- [Task instructions]: Your answer should be the records below, written out exactly.

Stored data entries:
:::::

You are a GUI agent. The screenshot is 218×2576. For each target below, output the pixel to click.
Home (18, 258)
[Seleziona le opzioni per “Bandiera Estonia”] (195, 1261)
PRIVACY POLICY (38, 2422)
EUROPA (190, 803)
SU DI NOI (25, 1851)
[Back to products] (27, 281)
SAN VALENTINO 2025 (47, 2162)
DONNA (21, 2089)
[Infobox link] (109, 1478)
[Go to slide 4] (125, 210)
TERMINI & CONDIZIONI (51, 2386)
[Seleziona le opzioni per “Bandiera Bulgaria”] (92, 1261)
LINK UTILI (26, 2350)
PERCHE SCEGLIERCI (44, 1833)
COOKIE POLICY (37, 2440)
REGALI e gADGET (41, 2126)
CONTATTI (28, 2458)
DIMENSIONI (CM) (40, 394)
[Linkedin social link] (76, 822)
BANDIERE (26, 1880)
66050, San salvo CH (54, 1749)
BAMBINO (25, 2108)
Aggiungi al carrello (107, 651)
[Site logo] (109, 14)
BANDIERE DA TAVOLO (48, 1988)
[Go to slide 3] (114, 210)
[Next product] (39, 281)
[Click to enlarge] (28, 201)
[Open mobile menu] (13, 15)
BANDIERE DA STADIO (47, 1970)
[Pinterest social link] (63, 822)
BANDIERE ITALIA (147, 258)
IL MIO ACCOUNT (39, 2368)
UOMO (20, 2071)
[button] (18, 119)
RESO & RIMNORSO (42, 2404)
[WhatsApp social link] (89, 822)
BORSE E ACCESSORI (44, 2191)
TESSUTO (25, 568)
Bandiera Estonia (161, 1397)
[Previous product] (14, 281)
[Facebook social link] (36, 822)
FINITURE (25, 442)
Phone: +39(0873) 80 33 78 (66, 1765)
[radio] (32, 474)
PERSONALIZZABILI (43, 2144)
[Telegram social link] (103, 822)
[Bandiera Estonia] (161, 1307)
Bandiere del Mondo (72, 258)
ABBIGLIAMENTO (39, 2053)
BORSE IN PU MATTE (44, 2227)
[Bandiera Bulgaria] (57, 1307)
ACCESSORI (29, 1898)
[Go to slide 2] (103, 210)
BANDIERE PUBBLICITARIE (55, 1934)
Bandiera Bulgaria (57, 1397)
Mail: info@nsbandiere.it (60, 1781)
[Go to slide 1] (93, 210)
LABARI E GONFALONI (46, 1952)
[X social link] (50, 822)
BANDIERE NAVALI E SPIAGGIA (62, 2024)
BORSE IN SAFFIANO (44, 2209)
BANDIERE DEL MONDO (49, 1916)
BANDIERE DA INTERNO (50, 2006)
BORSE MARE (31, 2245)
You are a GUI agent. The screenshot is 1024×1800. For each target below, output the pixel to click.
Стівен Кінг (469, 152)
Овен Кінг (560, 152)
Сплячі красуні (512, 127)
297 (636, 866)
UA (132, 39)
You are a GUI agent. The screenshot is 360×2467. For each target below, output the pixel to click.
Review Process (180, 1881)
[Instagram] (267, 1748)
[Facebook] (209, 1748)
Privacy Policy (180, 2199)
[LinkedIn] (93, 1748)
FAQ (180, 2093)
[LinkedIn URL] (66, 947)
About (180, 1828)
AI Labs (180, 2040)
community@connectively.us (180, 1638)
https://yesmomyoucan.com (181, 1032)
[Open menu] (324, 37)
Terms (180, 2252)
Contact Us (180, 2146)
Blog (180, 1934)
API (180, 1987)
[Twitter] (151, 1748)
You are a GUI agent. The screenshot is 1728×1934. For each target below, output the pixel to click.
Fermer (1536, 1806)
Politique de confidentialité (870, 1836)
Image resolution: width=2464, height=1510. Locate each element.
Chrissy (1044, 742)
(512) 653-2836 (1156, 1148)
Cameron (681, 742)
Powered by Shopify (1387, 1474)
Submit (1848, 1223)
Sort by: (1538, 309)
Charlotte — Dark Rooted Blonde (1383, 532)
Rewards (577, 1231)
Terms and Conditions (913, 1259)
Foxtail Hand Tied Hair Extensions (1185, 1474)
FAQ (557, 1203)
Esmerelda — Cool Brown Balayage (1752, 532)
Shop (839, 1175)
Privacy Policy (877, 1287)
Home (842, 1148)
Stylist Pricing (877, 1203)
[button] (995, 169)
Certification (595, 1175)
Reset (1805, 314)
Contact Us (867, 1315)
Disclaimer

:::::

- [Task solution]:
You are a GUI agent. The screenshot is 218×2576. For each target below, output the pixel to click.
Home (18, 258)
[Seleziona le opzioni per “Bandiera Estonia”] (195, 1261)
PRIVACY POLICY (38, 2422)
EUROPA (190, 803)
SU DI NOI (25, 1851)
[Back to products] (27, 281)
SAN VALENTINO 2025 (47, 2162)
DONNA (21, 2089)
[Infobox link] (109, 1478)
[Go to slide 4] (125, 210)
TERMINI & CONDIZIONI (51, 2386)
[Seleziona le opzioni per “Bandiera Bulgaria”] (92, 1261)
LINK UTILI (26, 2350)
PERCHE SCEGLIERCI (44, 1833)
COOKIE POLICY (37, 2440)
REGALI e gADGET (41, 2126)
CONTATTI (28, 2458)
DIMENSIONI (CM) (40, 394)
[Linkedin social link] (76, 822)
BANDIERE (26, 1880)
66050, San salvo CH (54, 1749)
BAMBINO (25, 2108)
Aggiungi al carrello (107, 651)
[Site logo] (109, 14)
BANDIERE DA TAVOLO (48, 1988)
[Go to slide 3] (114, 210)
[Next product] (39, 281)
[Click to enlarge] (28, 201)
[Open mobile menu] (13, 15)
BANDIERE DA STADIO (47, 1970)
[Pinterest social link] (63, 822)
BANDIERE ITALIA (147, 258)
IL MIO ACCOUNT (39, 2368)
UOMO (20, 2071)
[button] (18, 119)
RESO & RIMNORSO (42, 2404)
[WhatsApp social link] (89, 822)
BORSE E ACCESSORI (44, 2191)
TESSUTO (25, 568)
Bandiera Estonia (161, 1397)
[Previous product] (14, 281)
[Facebook social link] (36, 822)
FINITURE (25, 442)
Phone: +39(0873) 80 33 78 (66, 1765)
[radio] (32, 474)
PERSONALIZZABILI (43, 2144)
[Telegram social link] (103, 822)
[Bandiera Estonia] (161, 1307)
Bandiere del Mondo (72, 258)
ABBIGLIAMENTO (39, 2053)
BORSE IN PU MATTE (44, 2227)
[Bandiera Bulgaria] (57, 1307)
ACCESSORI (29, 1898)
[Go to slide 2] (103, 210)
BANDIERE PUBBLICITARIE (55, 1934)
Bandiera Bulgaria (57, 1397)
Mail: info@nsbandiere.it (60, 1781)
[Go to slide 1] (93, 210)
LABARI E GONFALONI (46, 1952)
[X social link] (50, 822)
BANDIERE NAVALI E SPIAGGIA (62, 2024)
BORSE IN SAFFIANO (44, 2209)
BANDIERE DEL MONDO (49, 1916)
BANDIERE DA INTERNO (50, 2006)
BORSE MARE (31, 2245)
You are a GUI agent. The screenshot is 1024×1800. For each target below, output the pixel to click.
Стівен Кінг (469, 152)
Овен Кінг (560, 152)
Сплячі красуні (512, 127)
297 (636, 866)
UA (132, 39)
You are a GUI agent. The screenshot is 360×2467. For each target below, output the pixel to click.
Review Process (180, 1881)
[Instagram] (267, 1748)
[Facebook] (209, 1748)
Privacy Policy (180, 2199)
[LinkedIn] (93, 1748)
FAQ (180, 2093)
[LinkedIn URL] (66, 947)
About (180, 1828)
AI Labs (180, 2040)
community@connectively.us (180, 1638)
https://yesmomyoucan.com (181, 1032)
[Open menu] (324, 37)
Terms (180, 2252)
Contact Us (180, 2146)
Blog (180, 1934)
API (180, 1987)
[Twitter] (151, 1748)
You are a GUI agent. The screenshot is 1728×1934. For each target below, output the pixel to click.
Fermer (1536, 1806)
Politique de confidentialité (870, 1836)
Image resolution: width=2464, height=1510. Locate each element.
Chrissy (1044, 742)
(512) 653-2836 (1156, 1148)
Cameron (681, 742)
Powered by Shopify (1387, 1474)
Submit (1848, 1223)
Sort by: (1538, 309)
Charlotte — Dark Rooted Blonde (1383, 532)
Rewards (577, 1231)
Terms and Conditions (913, 1259)
Foxtail Hand Tied Hair Extensions (1185, 1474)
FAQ (557, 1203)
Esmerelda — Cool Brown Balayage (1752, 532)
Shop (839, 1175)
Privacy Policy (877, 1287)
Home (842, 1148)
Stylist Pricing (877, 1203)
[button] (995, 169)
Certification (595, 1175)
Reset (1805, 314)
Contact Us (867, 1315)
Disclaimer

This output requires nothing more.